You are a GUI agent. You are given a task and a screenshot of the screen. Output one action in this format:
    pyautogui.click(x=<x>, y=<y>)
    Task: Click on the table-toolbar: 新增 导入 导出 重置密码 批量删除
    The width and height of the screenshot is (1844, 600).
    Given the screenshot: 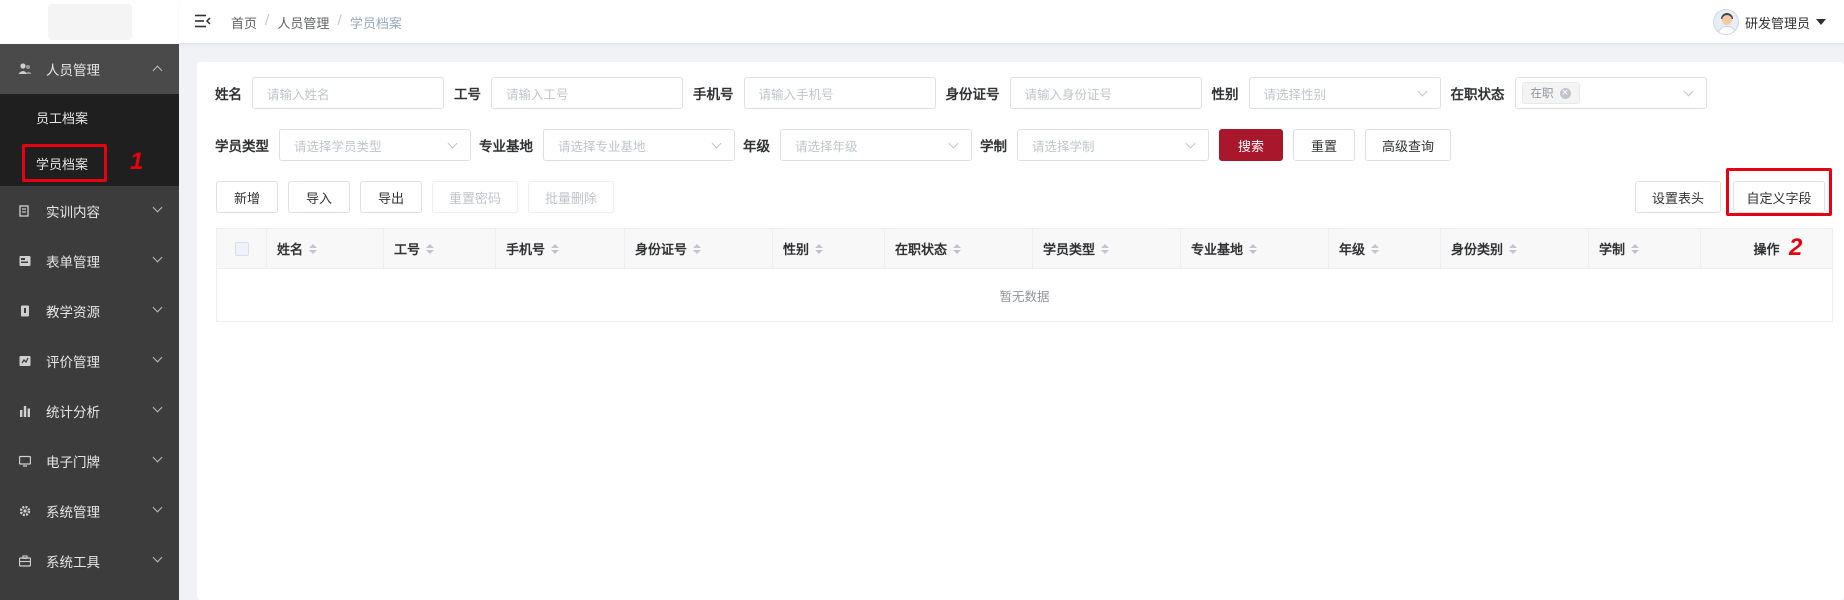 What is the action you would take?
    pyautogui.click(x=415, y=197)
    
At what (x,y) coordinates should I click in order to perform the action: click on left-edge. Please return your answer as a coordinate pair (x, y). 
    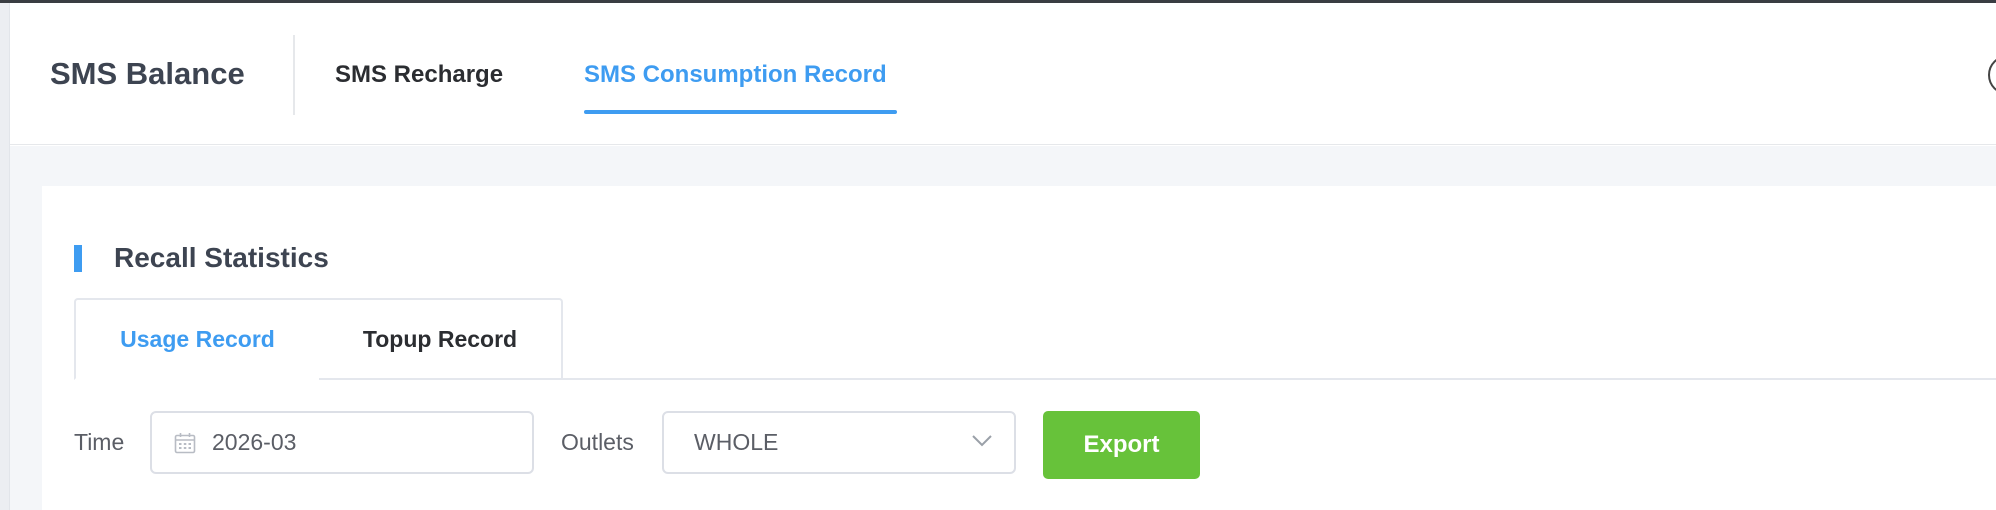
_ _ _ _ _
→ **Required action**: Reproduce the records word for word, starting at the very first line and ending after the line that contains "The width and".

→ **Task result**:
You are a GUI agent. You are given a task and a screenshot of the screen. Output one action in this format:
    pyautogui.click(x=<x>, y=<y>)
    Task: Click on the table-toolbar: 新增 导入 导出 重置密码 批量删除
    The width and height of the screenshot is (1844, 600).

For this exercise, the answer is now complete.